Los escritores escriben tragedias para que la gente no olvide que son humanos. Nos muestran cuál es la condición humana. Organizan el sentido de nuestras vidas para que quede claro ante nuestros ojos (del cuento Imaginemos una boda).
En un episodio de The Big Bang Theory estaba Amy Farrah Fowler ensimismada dando vueltas a lo que acababa de leer. Así pasé yo muchos ratos con los Cuentos reunidos (2011) de Bernard Malamud (1914- 1986). No es precisamente un libro que termines en tres días porque hay que cerrarlo después de cada historia.
Una de ellas, Kew Gardens, me conmovió especialmente porque hablaba de Virginia Woolf: de cómo recibía las críticas a su obra (escribió veintiún libros cuyas reseñas la asustaban), su carácter (mira que soy melancólica de nacimiento), sus cartas a Leonard (no creo que haya habido dos personas más felices que nosotros) y sus simbolismos (en cuanto a «Al faro», no tengo ni idea de qué significa, si es que tiene un significado).
En Lluvia de primavera hay un personaje con síntomas parecidos a los de Amy F.F.: George tenía una de sus noches de insomnio. Le sucedía después de acabar de leer una novela interesante, y se quedaba despierto imaginando que todas esas cosas le pasaban a él.
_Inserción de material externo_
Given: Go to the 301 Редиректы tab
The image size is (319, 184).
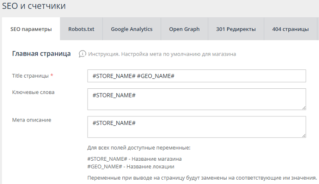Looking at the screenshot, I should (x=236, y=29).
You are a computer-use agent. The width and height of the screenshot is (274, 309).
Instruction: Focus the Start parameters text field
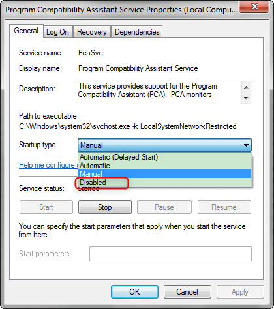[170, 254]
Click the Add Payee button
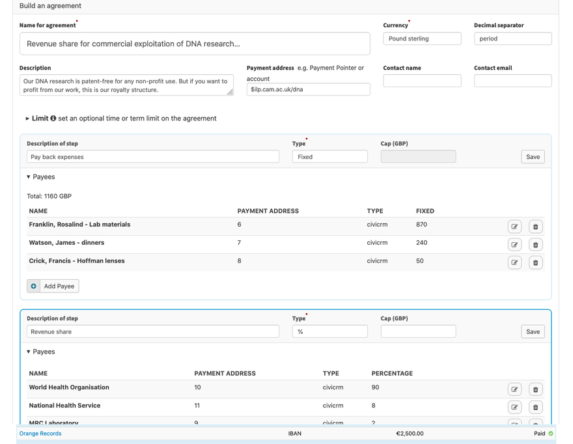This screenshot has width=573, height=444. pyautogui.click(x=53, y=286)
Y el río Hudson es tan desmesurado como en otras novelas de contemporáneos como Isaac Bashevis Singer, parece que vean en él las turbulencias que dejaron en Europa: Un viento húmedo cruzaba el oscuro Hudson procedente de Nueva Jersey, impregnado del olor de la primavera.
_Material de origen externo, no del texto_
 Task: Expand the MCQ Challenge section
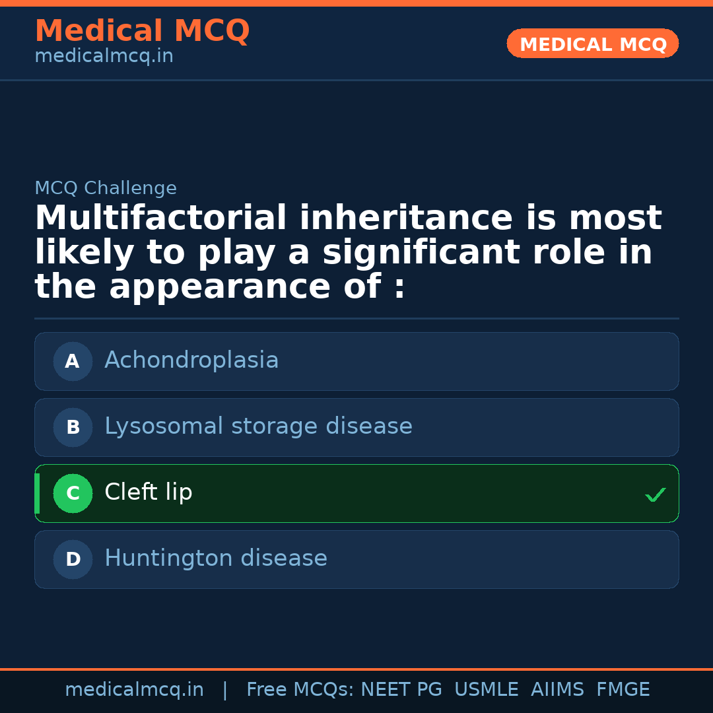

Pero la mayoría de los relatos hablan de los pequeños comerciantes judíos de Brooklyn recién llegados de Europa tras la Segunda Guerra Mundial: de las penurias de los tenderos (desde que el supermercado A&P se había instalado en el barrio, vendía la mitad que antes –La tienda de ultramarinos), la pérdida de una lengua (para muchas de esas personas, que se expresaban muy bien en su idioma, la mayor pérdida era la del lenguaje: no poder decir lo que querían. Se te ocurre un pensamiento sutil y te sale como un trozo de botella rota –El refugiado alemán-) o los miedos que impregnan la piel hasta la tumba (desde la guerra, los judíos se quedan en casa. Todo el mundo sale a pasarlo bien para olvidar sus problemas, pero los judíos se quedan en casa preocupados. La Segunda Avenida parece una tumba –Función benéfica-).
Me gusta menos cuando ambienta en Italia relatos que parecen ensoñaciones: Le gustaba el pueblo de tejados rojos de Pallanza, en la otra orilla, y sobre todo las cuatro hermosas islas que había en el lago, diminutas pero rebosantes de palacios, altos árboles, jardines, estatuas […] Qué belleza de nombres: Isola Bella, dei Pescatori, Madre y del Dongo […] Abajo, en las verdes y sinuosas planicies de Piamonte y Lombardía, se desperdigaban siete lagos, siete espejos que reflejaban el destino de alguien. ¿De quién? Y a lo lejos, muy alto, se alzaba el anillo de los asombrosos Alpes cubiertos de nieve (La dama del lago).
Leyendo La muerte en mí me acordé mucho del Tenement Museum de Nueva York: Marcus era sastre desde mucho antes de la guerra, un hombre optimista con una tupida mata de pelo grisáceo, cejas finas y frágiles y manos benevolentes, que había entrado en el ramo de la confección relativamente tarde. Como su mala salud también había prosperado, por decirlo de algún modo, se había visto obligado a contratar a un ayudante que trabajaba en la trastienda haciendo arreglos pero este, cuando las prendas se amontonaban, no podía dedicarse a la plancha, así que se hizo necesario contratar a un planchador; por tanto, aunque la tienda funcionaba, no iba muy bien.